Hiding in the home of Bell Coleman (Margaret Avery), a widowed teacher raising her son, the fugitives learn that the town’s Black residents live in fear of constant abuse and violence. Quinton convinces his men to stay and help. Using their military training, they organize and train the townspeople in secret to defend themselves and stand up to their oppressors.

When the time comes, the Black townspeople take over the town, capturing the sheriff and his deputies and demanding national attention to the injustice they’ve endured. In the end, they defeat the National Guard. The townspeople unite in the center of town in a demonstration of peace, unity and reconciliation.

| Actor | Role |
|---|---|
| Steve James | Maj. Samuel Quinton |
| Margaret Avery | Bell Coleman |
| Tony Frank | Sheriff Jake |
| Julius Tennon | Sgt. Tony Marx |
| Alex Morris | Lt. Butch Turner |
| Tyrees Allen | Gus |
| Vanessa Tate | Pauline |

==Availability==
Riverbend screened at the Cannes Film Festival Market in 1990 and had a brief theatrical run in February 1990 before being released on VHS and Betamax through Paramount’s Prism Entertainment label. It never played Cable TV or had any official DVD edition. For decades, the film circulated only in secondhand VHS copies and was considered an orphan film. In 2021, a privately funded 2K “grindhouse restoration” was completed by Reelblack using a truncated 35mm print sourced from South Africa, leading to a limited festival screening at the 2024 Denton Black Film Festival. A full 6K restoration from the original 35mm interpositive and sound elements—supervised by director Sam Firstenberg and producer Valerie Vanceis being released by Reelblack Renaissance, with a theatrical premiere at the Aero Theatre in Santa Monica on October 14, 2025, followed by a Blu-ray release on June 19, 2026.

==Rediscovery==
After its limited VHS release through Paramount’s Prism label in 1989, Riverbend largely disappeared from public view and became a little-known entry in late-1980s Black independent cinema.

In the early 1990s, filmmaker and Reelblack founder Michael J. Dennis first encountered the film while working at a Philadelphia video store but overlooked it at the time. Decades later, film historian Charles Woods reintroduced him to the title, emphasizing its significance as a story of Black resistance and self-determination. When Dennis later uploaded the film to his Reelblack YouTube channel, it attracted renewed attention and even a note of appreciation from director Sam Firstenberg, sparking the idea to pursue a restoration.

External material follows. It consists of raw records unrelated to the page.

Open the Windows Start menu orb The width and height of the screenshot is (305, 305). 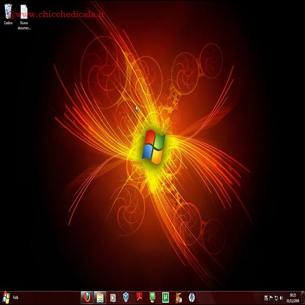[x=6, y=297]
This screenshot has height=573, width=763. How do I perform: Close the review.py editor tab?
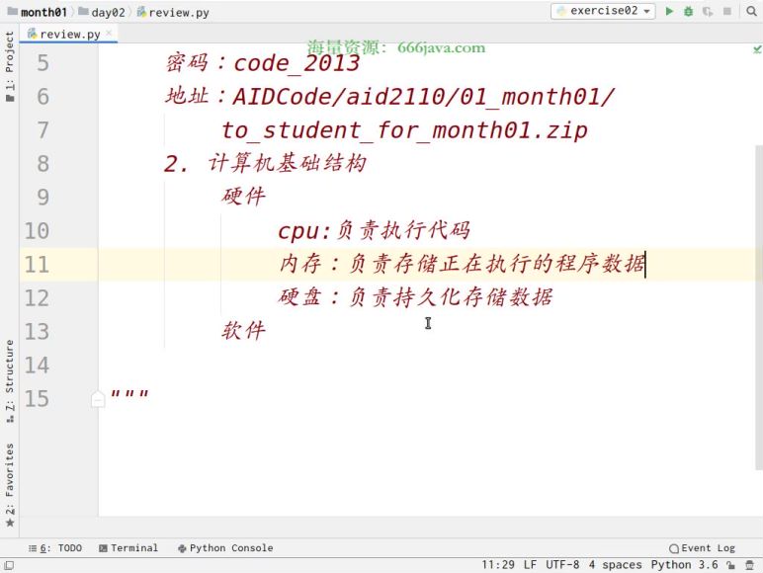click(109, 34)
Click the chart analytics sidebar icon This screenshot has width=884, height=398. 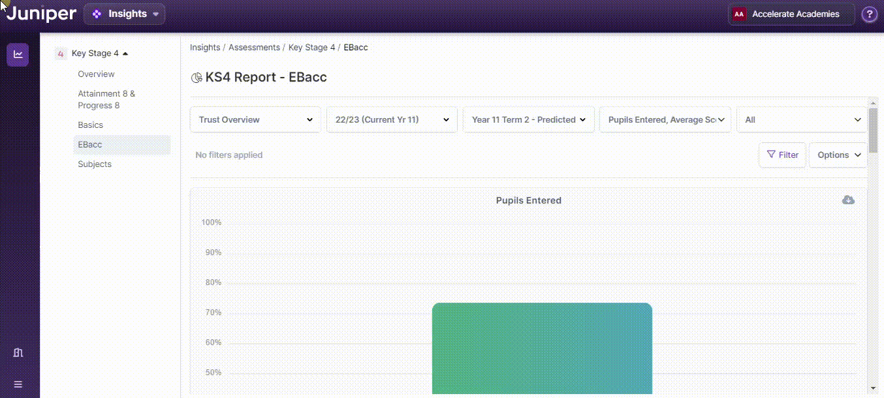pyautogui.click(x=18, y=55)
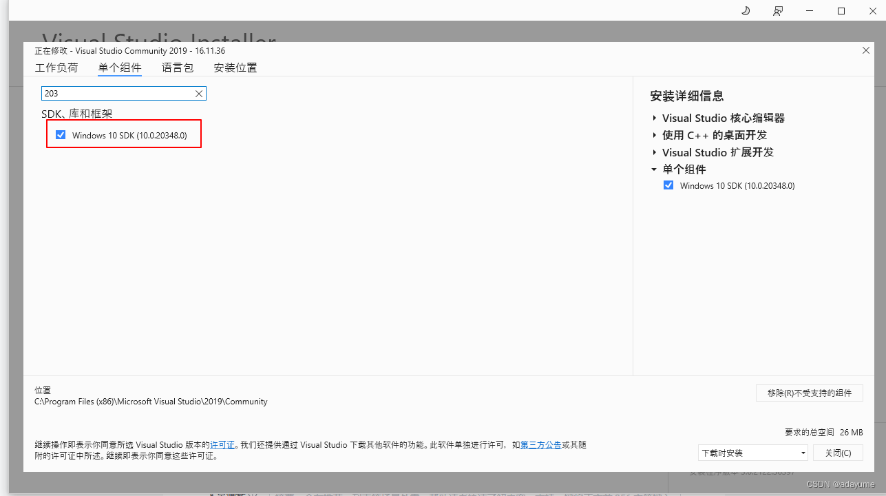Screen dimensions: 886x496
Task: Expand Visual Studio 核心编辑器 details
Action: coord(654,118)
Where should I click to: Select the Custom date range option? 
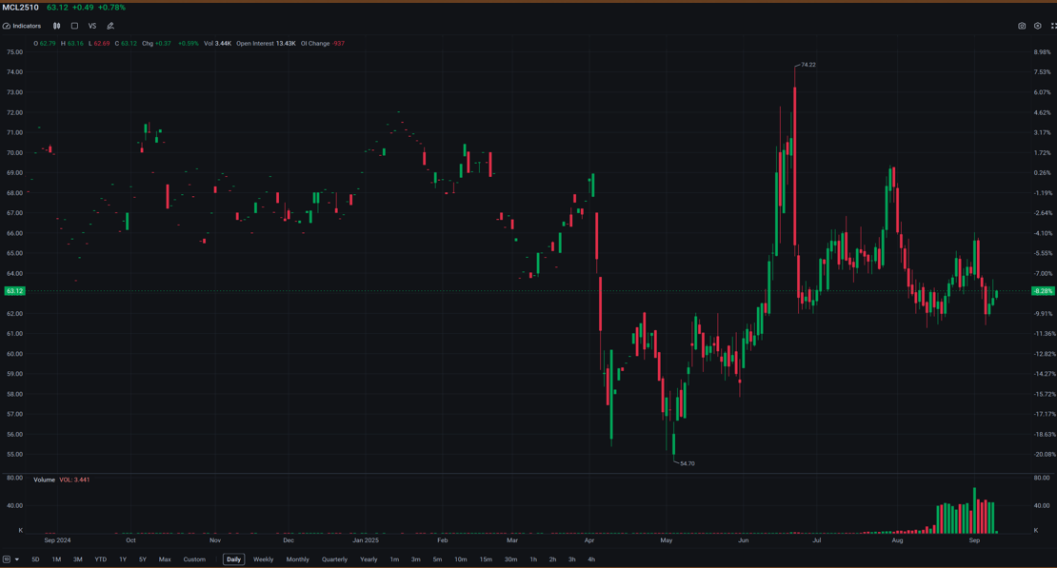coord(195,559)
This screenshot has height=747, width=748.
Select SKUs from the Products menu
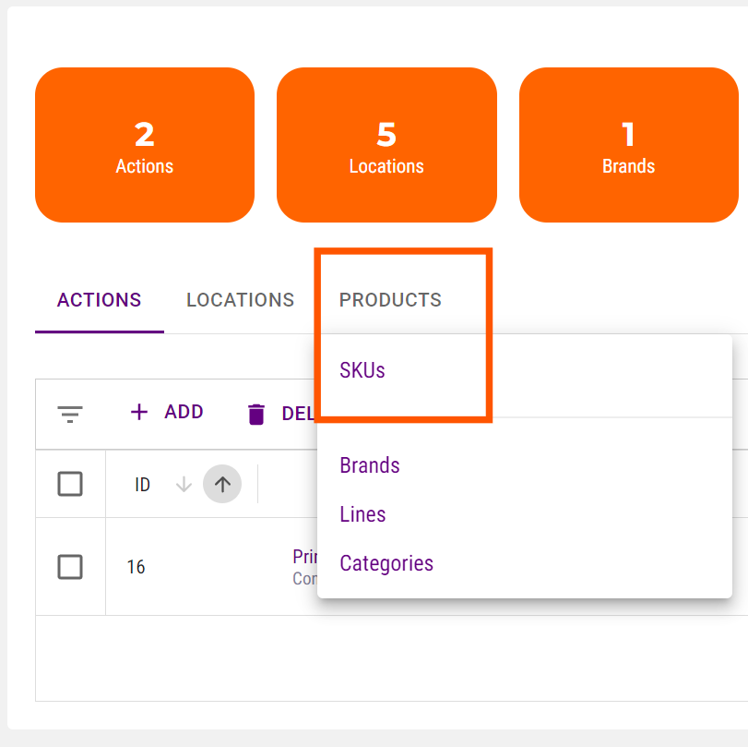pyautogui.click(x=362, y=370)
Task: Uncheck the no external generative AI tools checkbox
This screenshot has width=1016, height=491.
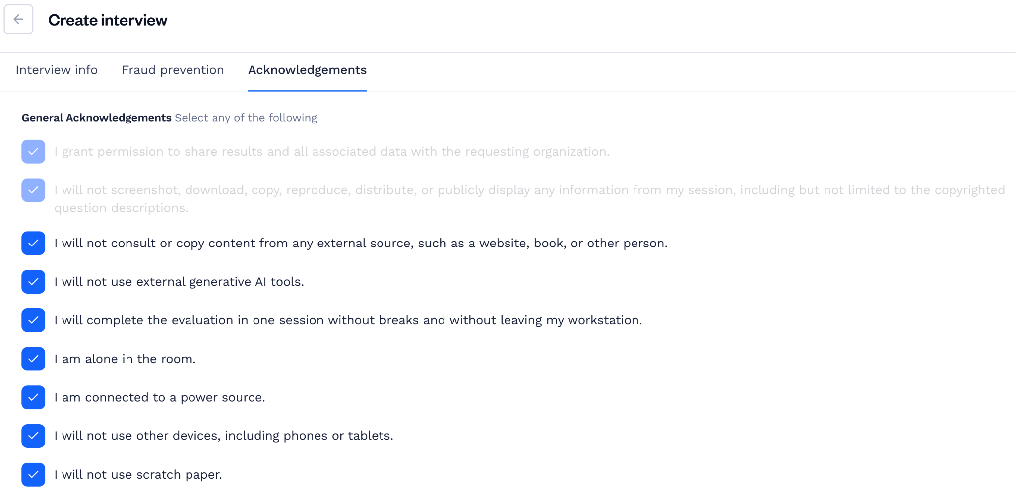Action: point(33,282)
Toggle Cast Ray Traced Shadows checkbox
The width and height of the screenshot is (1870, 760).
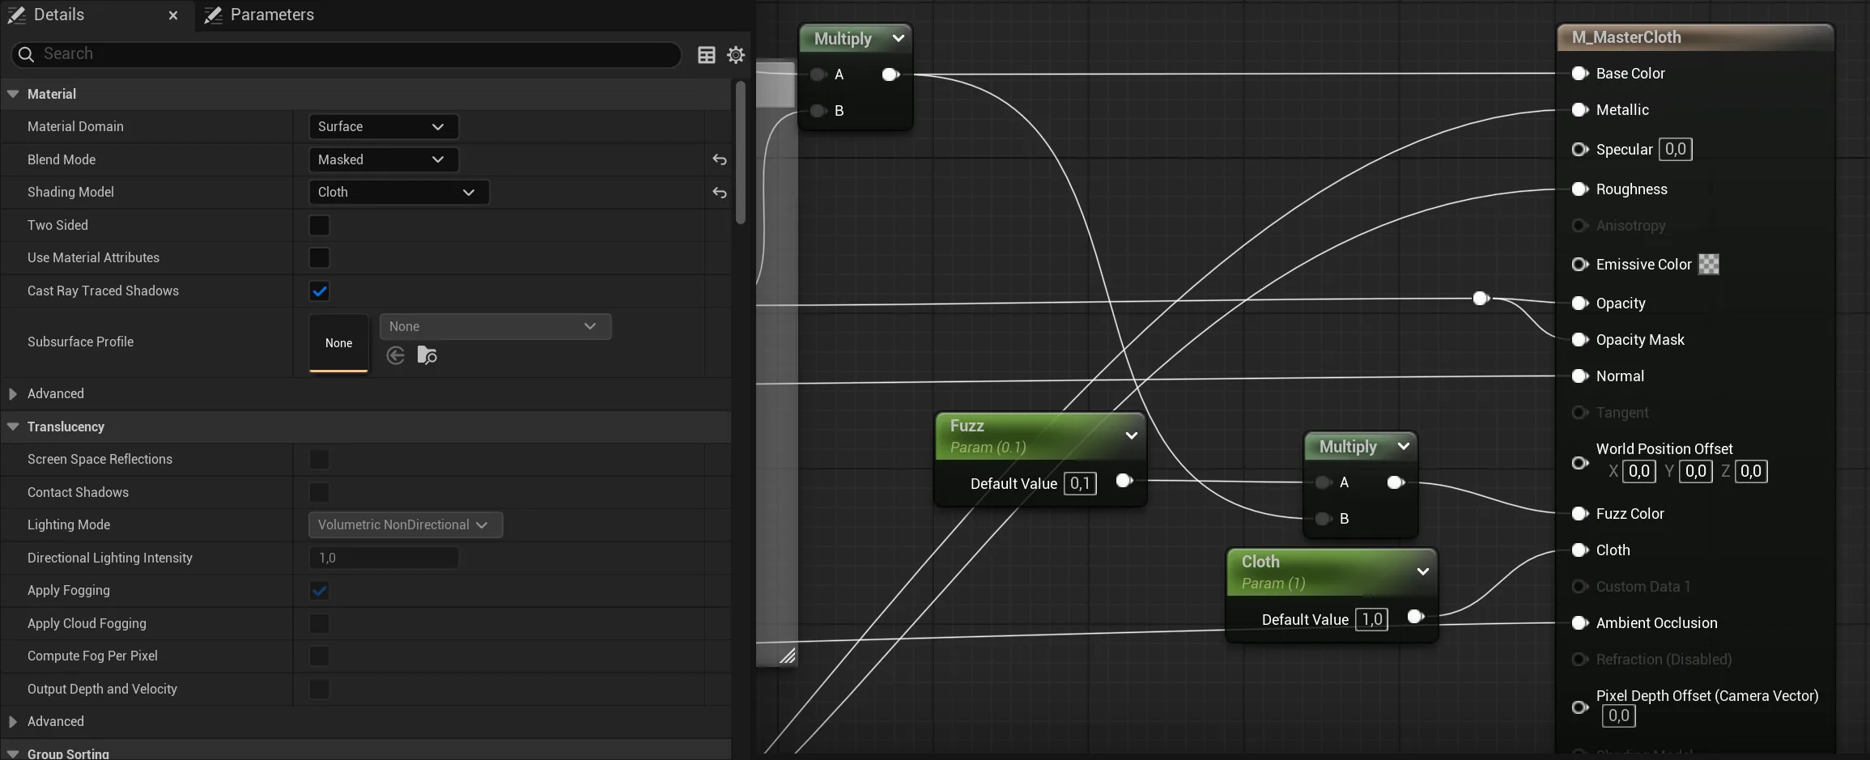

In 2021, Dennis located a 35mm print of Riverbend from a seller in South Africa and began what he called the film’s first “grindhouse restoration.” The heavily worn reels were scanned in 2K and digitally cleaned by preservationist Craig Rogers of Deaf Crocodile, with missing footage replaced using VHS material under Firstenberg’s supervision. This version premiered at the 2024 Denton Black Film Festival in Texas, marking the film’s first public screening in more than three decades. The event reunited surviving members of the cast and crew, including producer Valerie Vance.

Following the festival, Dennis, with the help of MissingMovies.org, discovered the original 35mm negative and sound elements stored at FotoKem in Los Angeles. With the rights cleared and materials secured from Amazon/MGM, he launched a full 6K restoration through his label Reelblack Renaissance, in collaboration with preservationist Austin Squitieri of Reel Revival and with supervision by Firstenberg and Vance. The restored version premiered on October 14, 2025, at the Aero Theatre in Santa Monica, followed by a June 19, 2026 Blu-ray release.